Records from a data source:
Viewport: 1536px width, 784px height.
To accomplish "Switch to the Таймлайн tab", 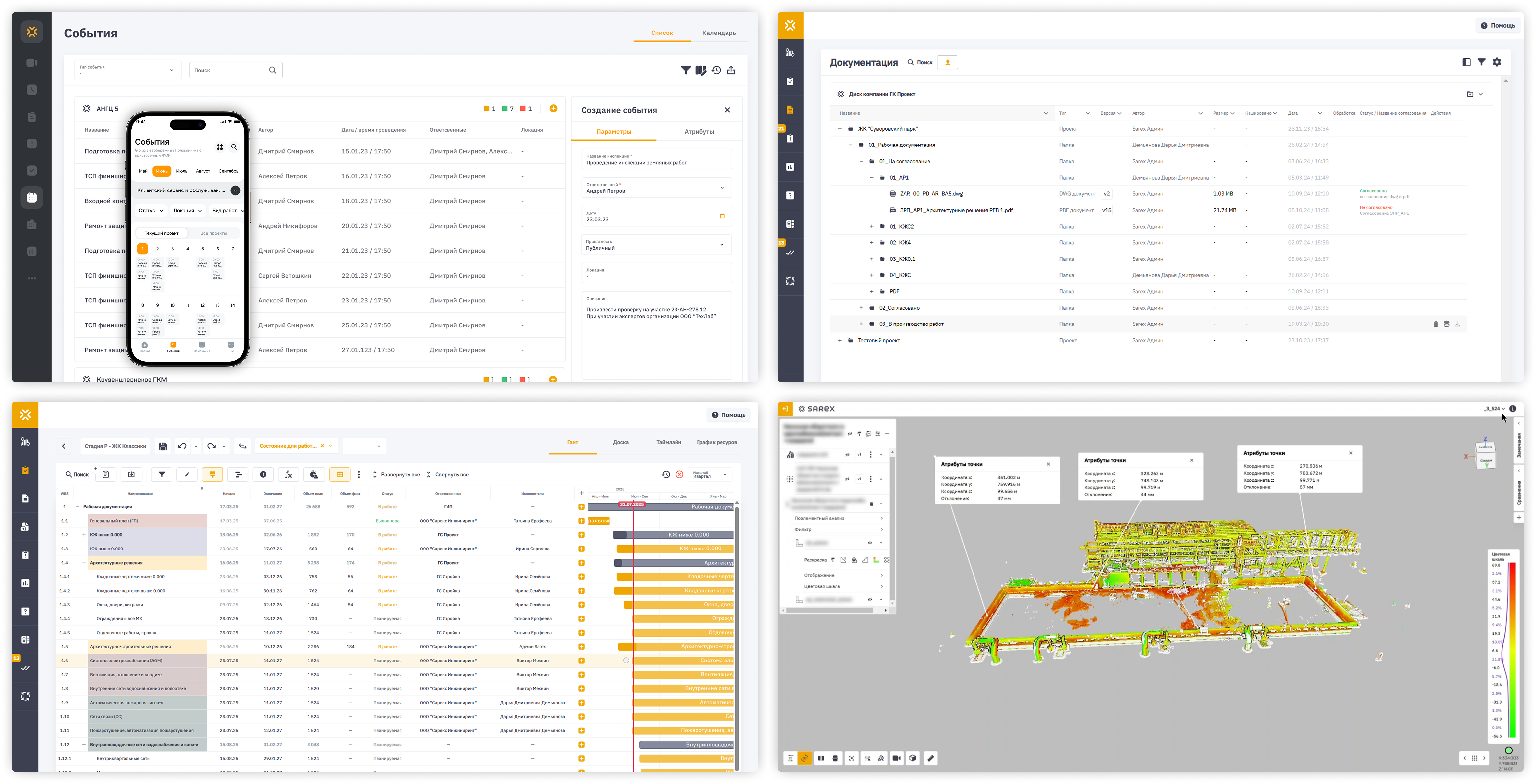I will pyautogui.click(x=668, y=442).
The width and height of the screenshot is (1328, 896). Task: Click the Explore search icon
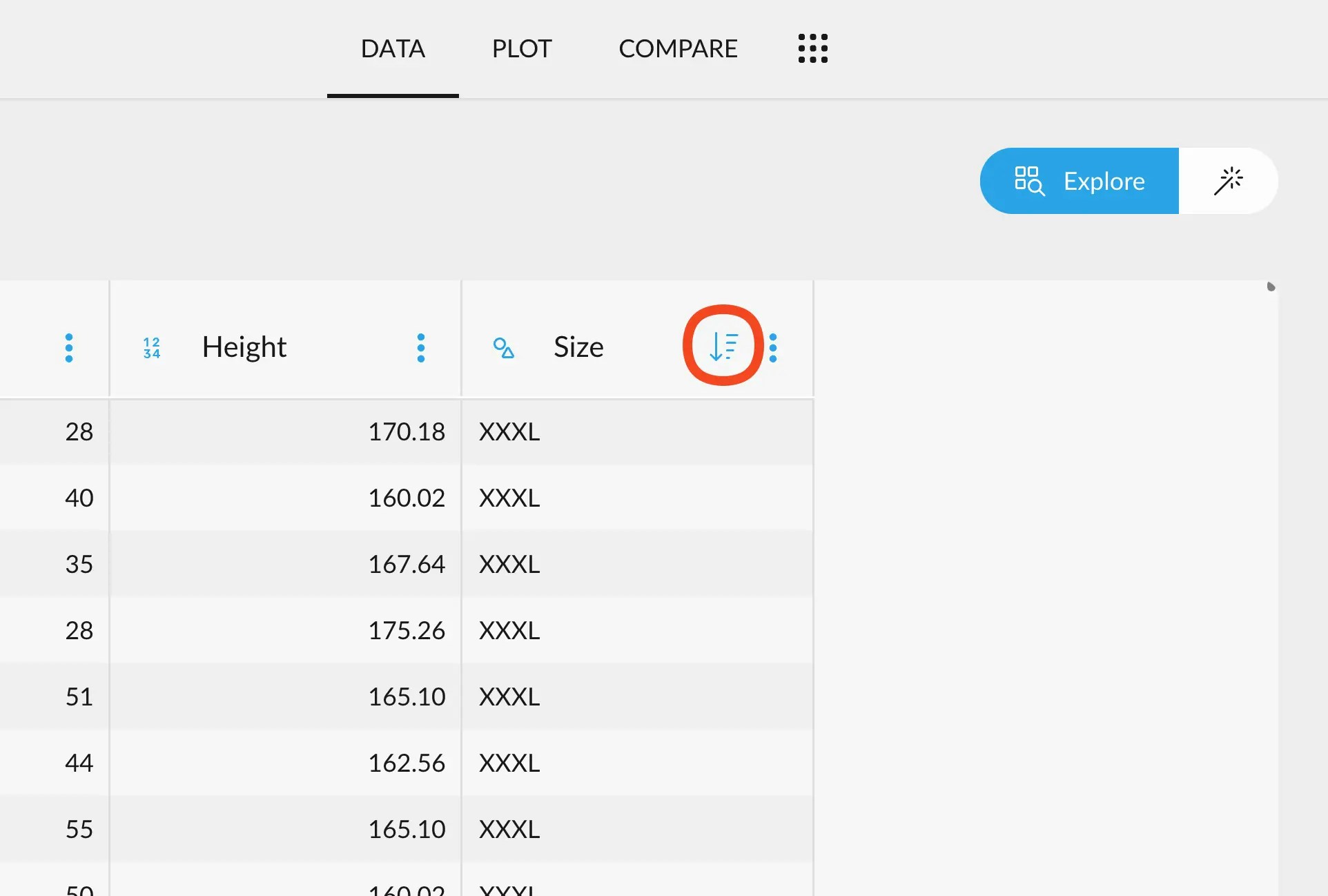coord(1029,181)
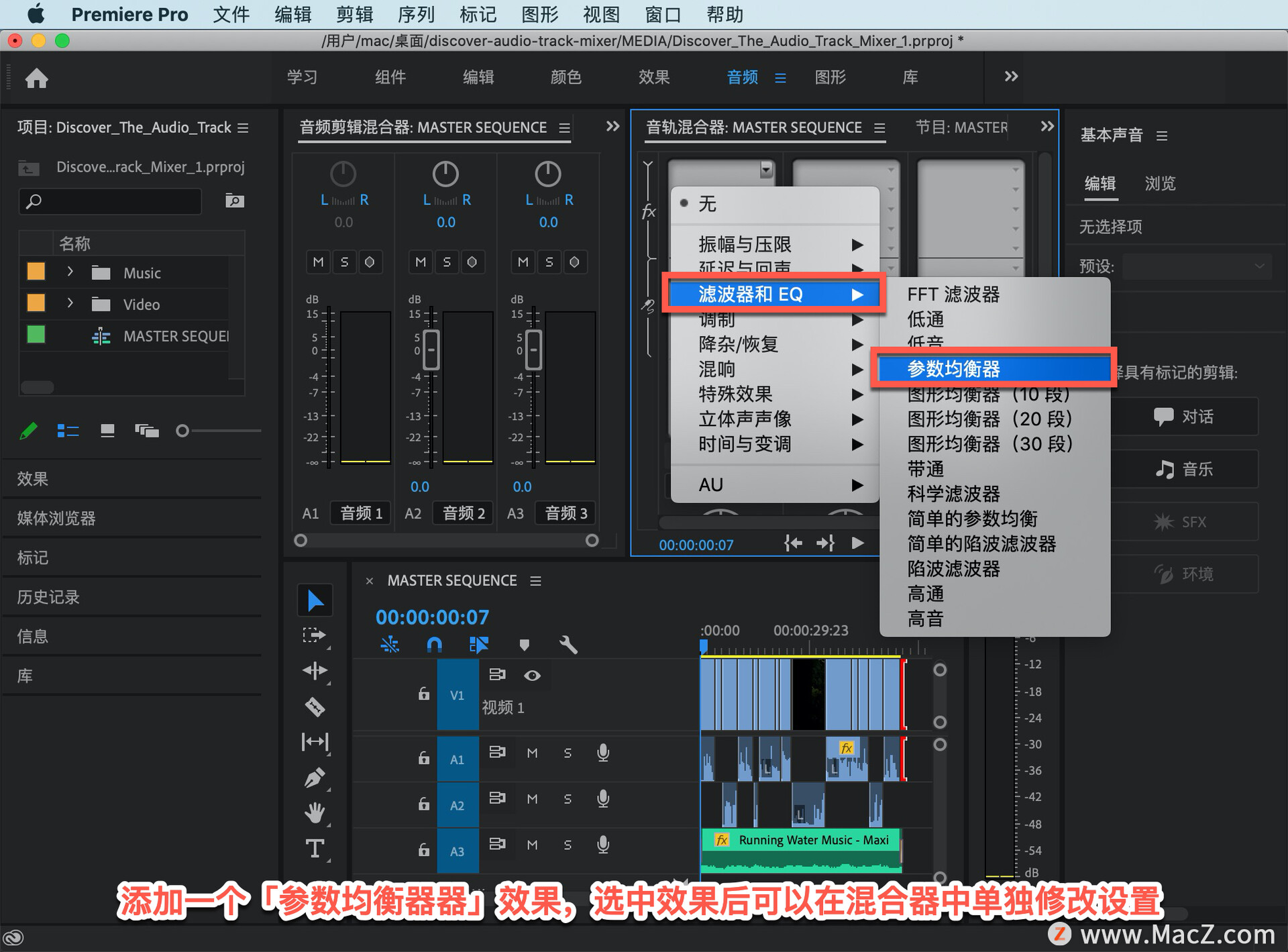Select the Razor tool in toolbar
This screenshot has height=952, width=1288.
pos(315,706)
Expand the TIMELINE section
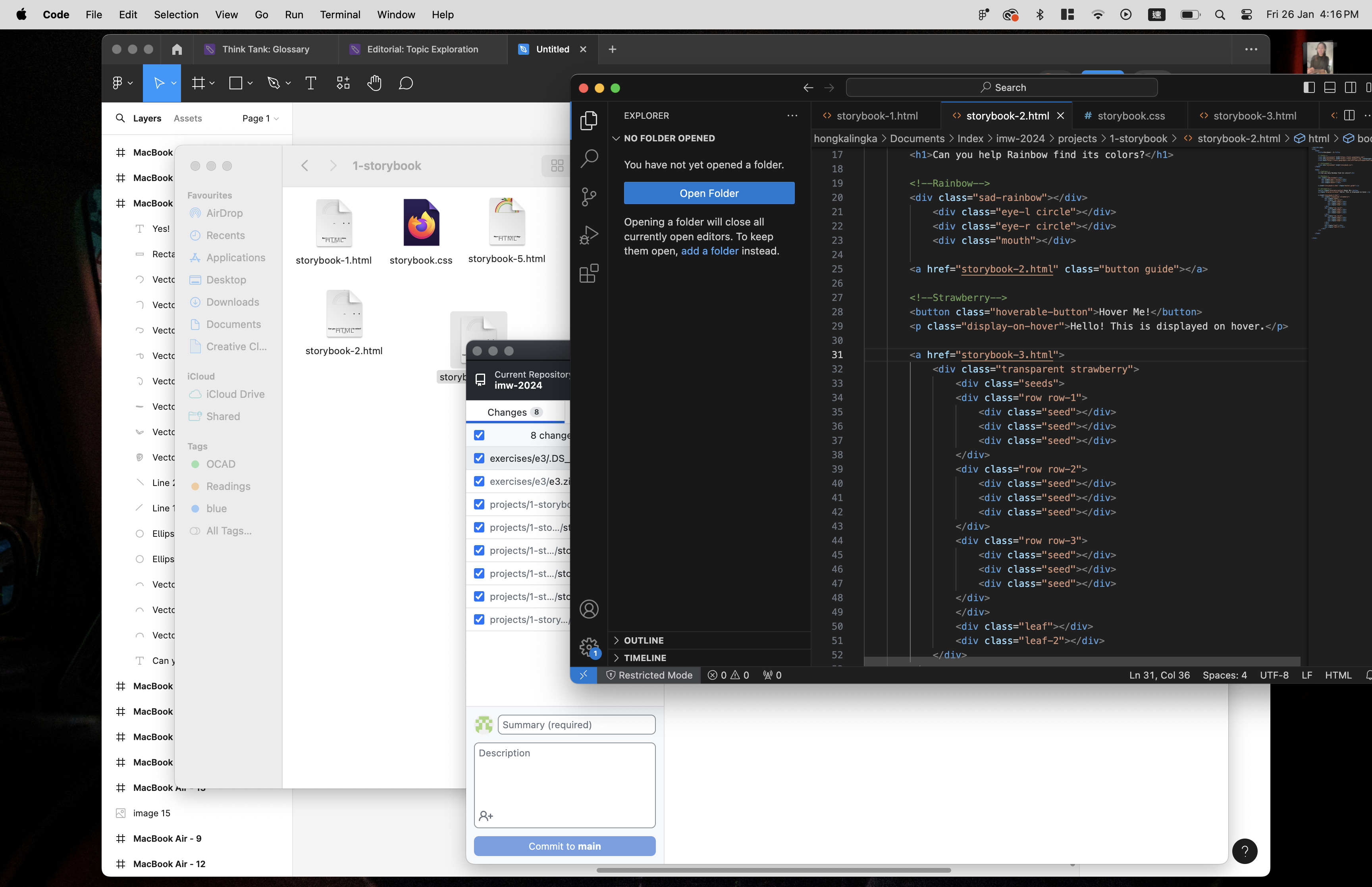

### [Task goal]
An exact restatement of the lines from the one holding "The width and" through the end of the entries, both ends included, is the whole answer. Pictures stay out.

### [Solution to the exercise]
The width and height of the screenshot is (1328, 896). Task: Click the Explore search icon
coord(1029,181)
Select the Razor tool in toolbar
This screenshot has height=952, width=1288.
pos(315,706)
Expand the TIMELINE section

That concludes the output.